Data records.
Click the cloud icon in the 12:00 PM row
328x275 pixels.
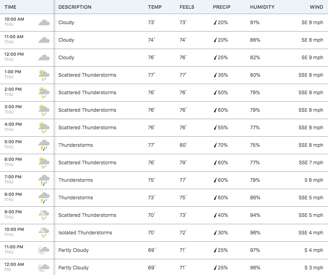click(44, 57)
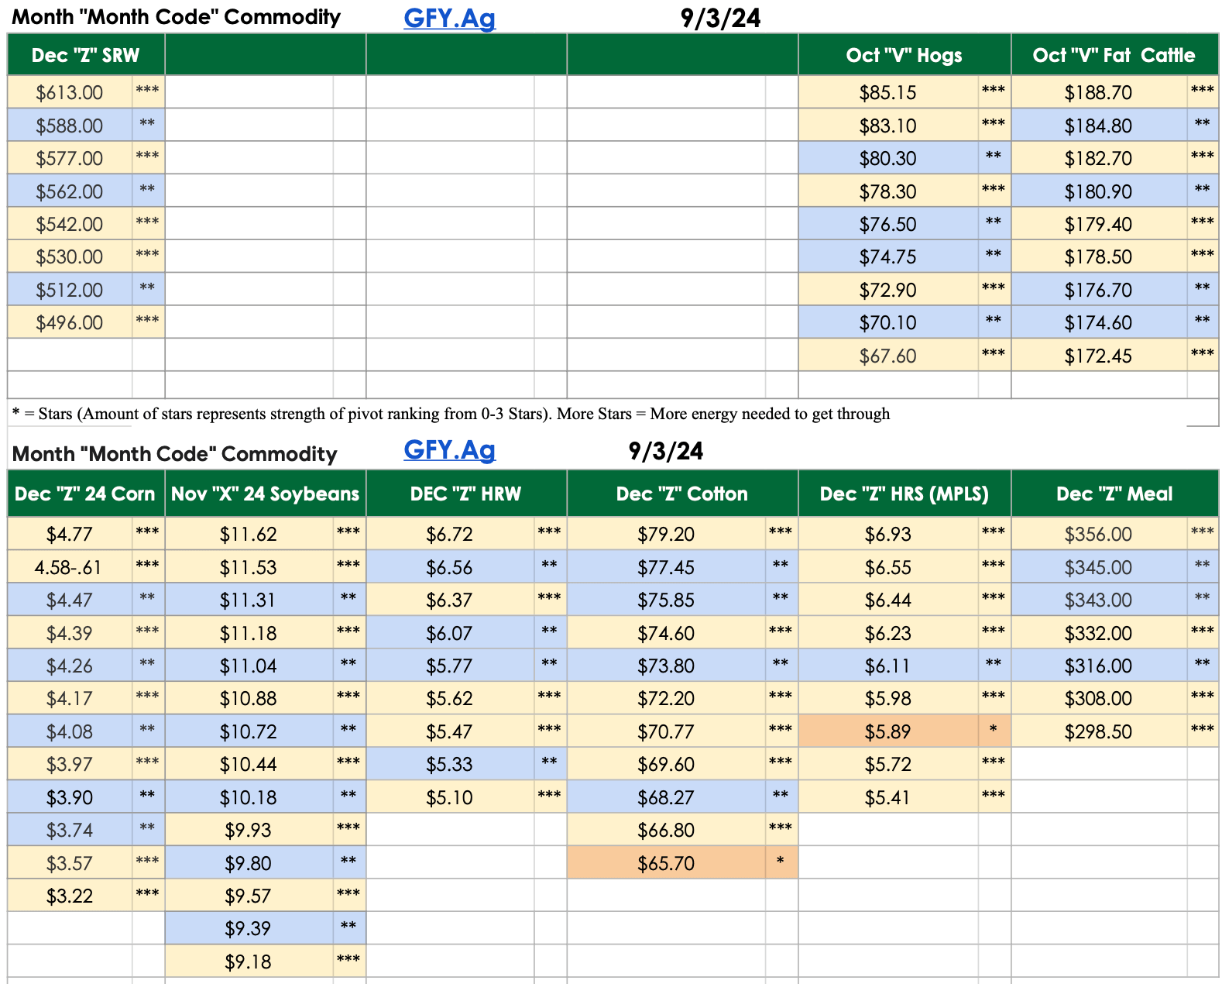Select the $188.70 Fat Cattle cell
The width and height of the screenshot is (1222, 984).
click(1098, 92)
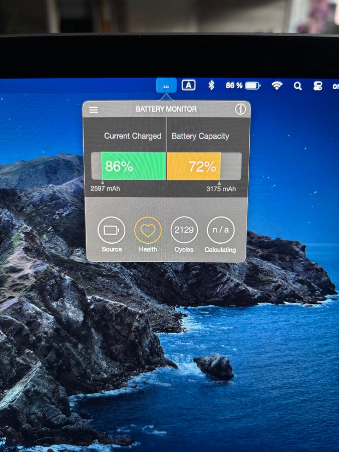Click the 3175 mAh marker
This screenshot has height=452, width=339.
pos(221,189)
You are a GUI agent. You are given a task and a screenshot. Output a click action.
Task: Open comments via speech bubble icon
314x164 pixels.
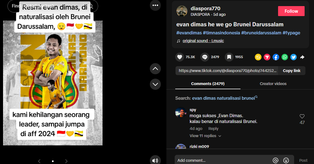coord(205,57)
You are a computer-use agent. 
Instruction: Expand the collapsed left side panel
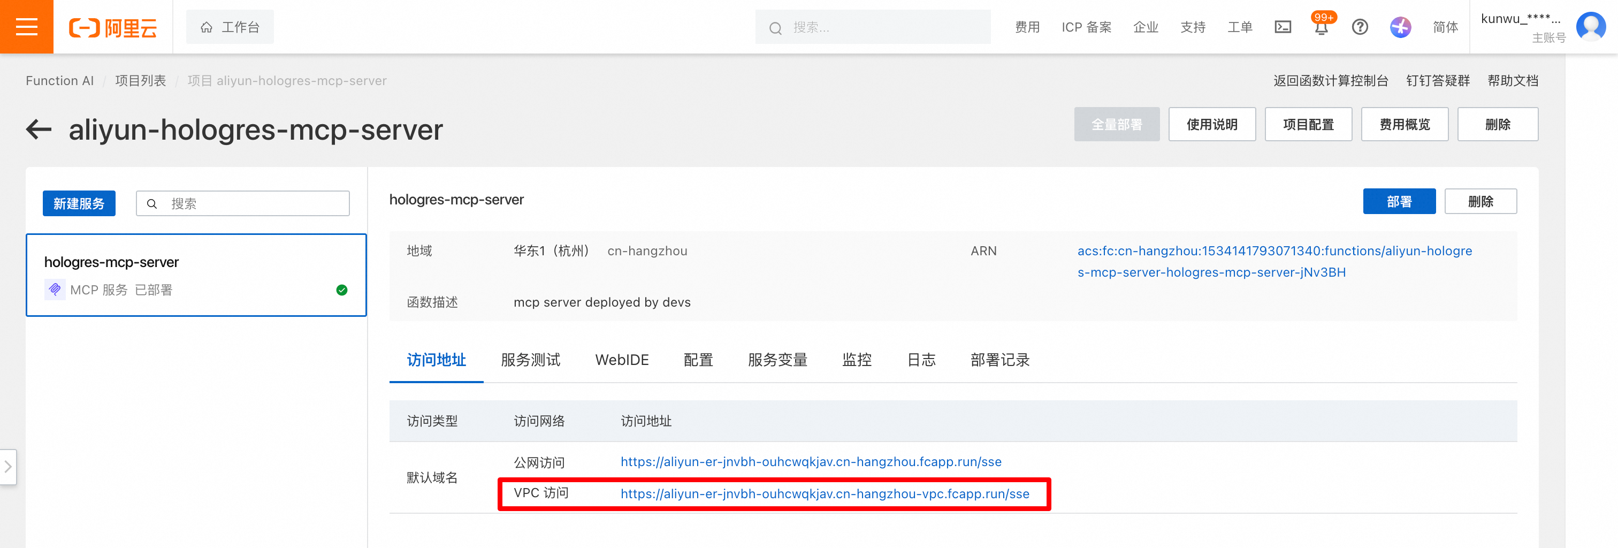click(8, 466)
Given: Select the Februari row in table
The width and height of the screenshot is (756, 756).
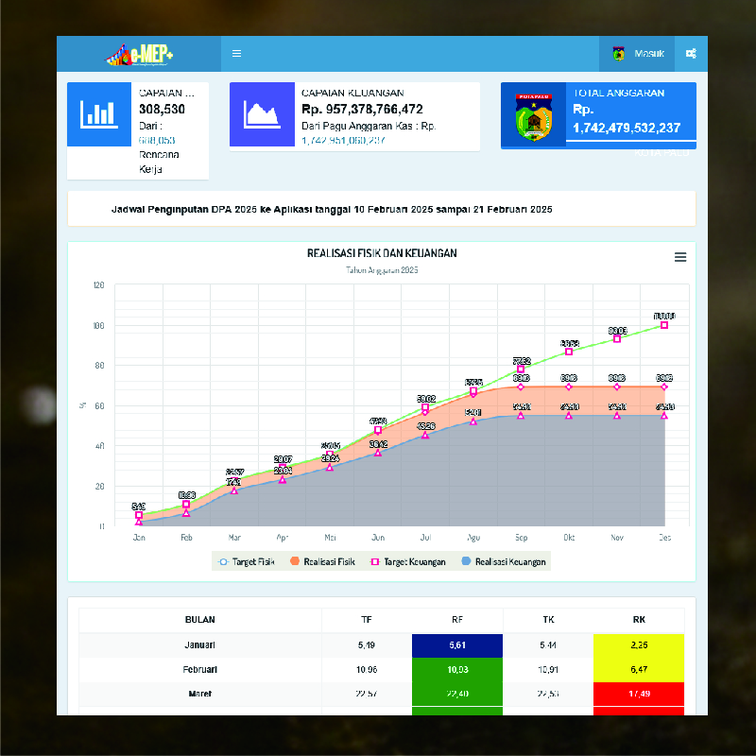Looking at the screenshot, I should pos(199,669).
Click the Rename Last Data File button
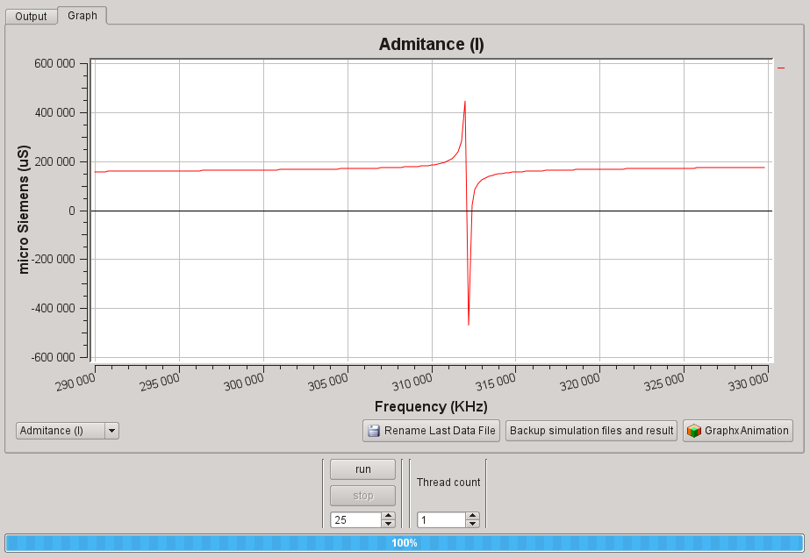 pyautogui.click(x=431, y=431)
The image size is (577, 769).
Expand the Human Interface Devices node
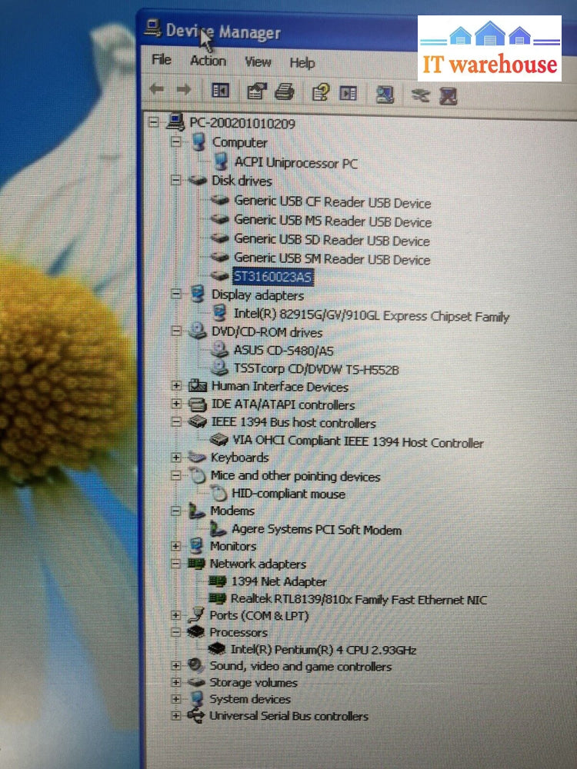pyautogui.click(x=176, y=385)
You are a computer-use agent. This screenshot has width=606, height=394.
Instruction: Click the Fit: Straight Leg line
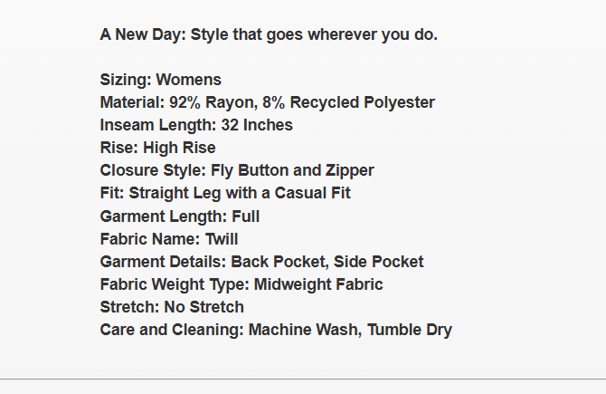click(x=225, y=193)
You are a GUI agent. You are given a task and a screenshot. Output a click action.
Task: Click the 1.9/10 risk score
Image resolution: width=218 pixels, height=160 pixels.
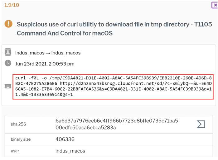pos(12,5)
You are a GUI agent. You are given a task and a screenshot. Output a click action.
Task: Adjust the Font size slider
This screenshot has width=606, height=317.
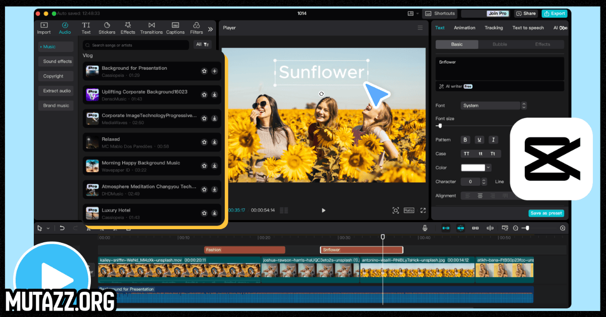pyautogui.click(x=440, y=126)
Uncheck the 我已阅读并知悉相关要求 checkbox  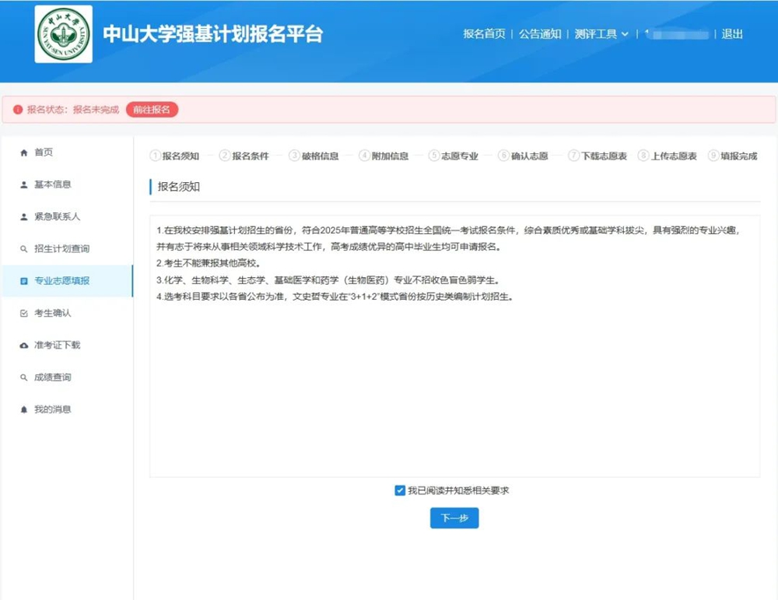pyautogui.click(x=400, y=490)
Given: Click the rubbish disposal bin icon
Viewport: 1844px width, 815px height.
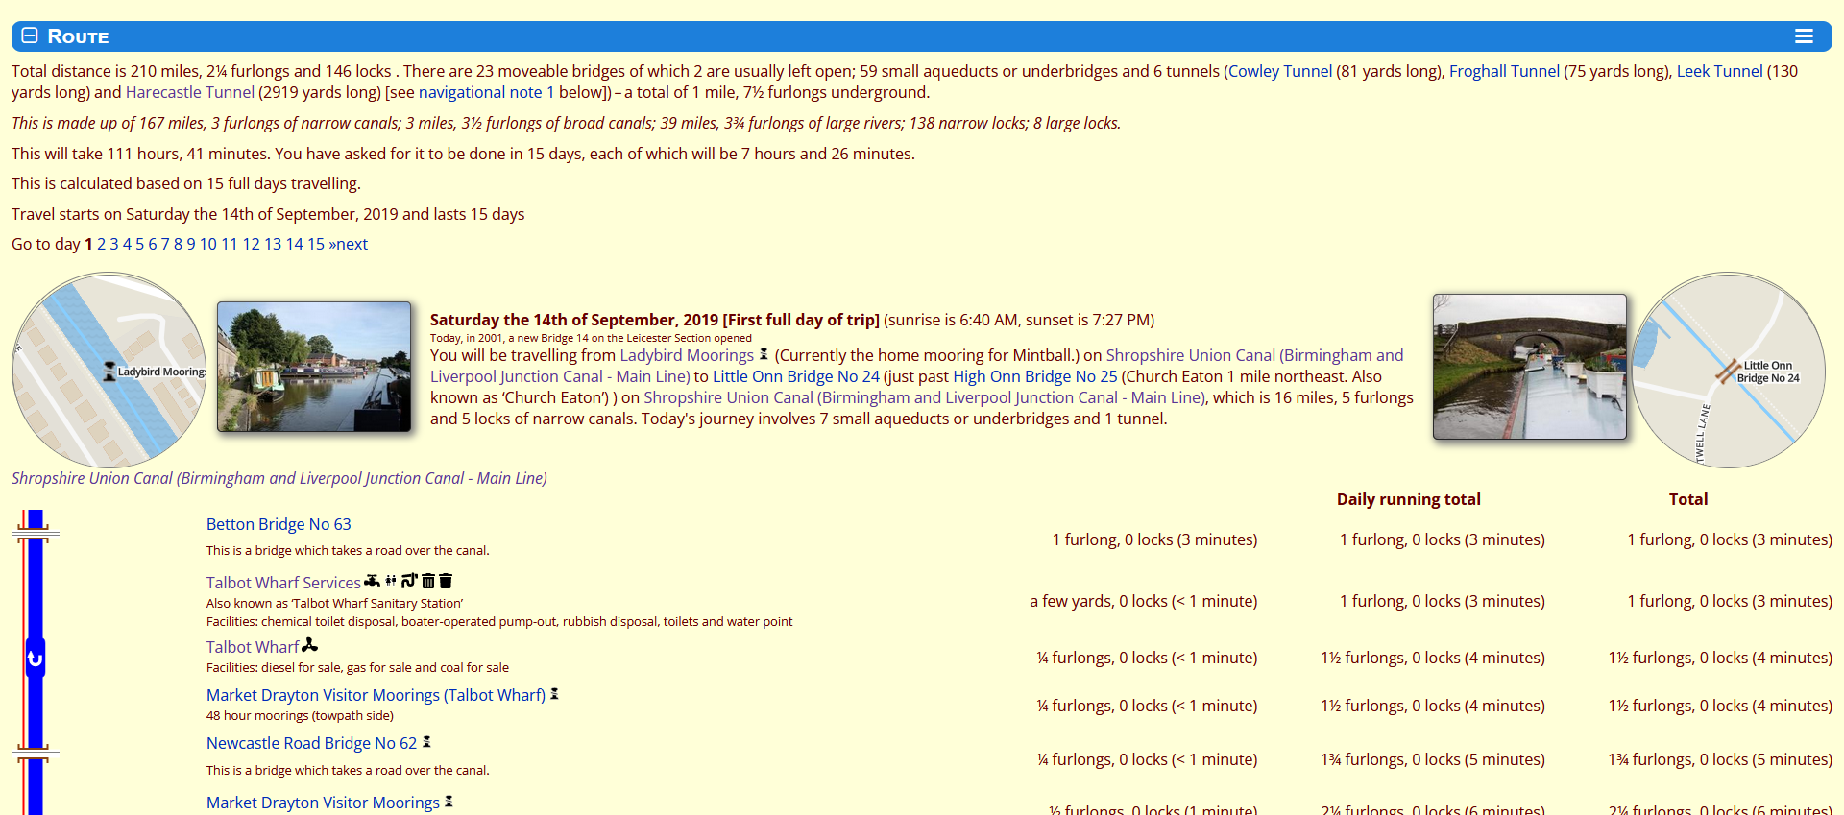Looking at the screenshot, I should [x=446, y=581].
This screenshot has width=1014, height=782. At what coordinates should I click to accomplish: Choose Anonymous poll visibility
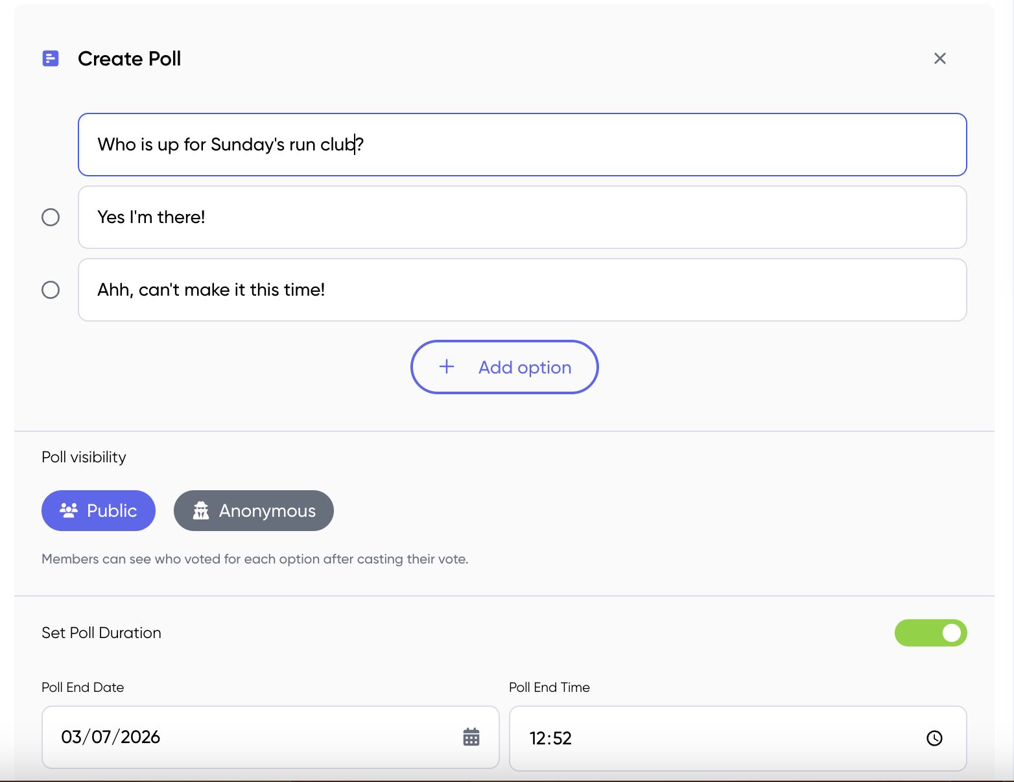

What is being asked. Your answer should be a single number, the count of lines in the listing that contain "size".

Your response. 2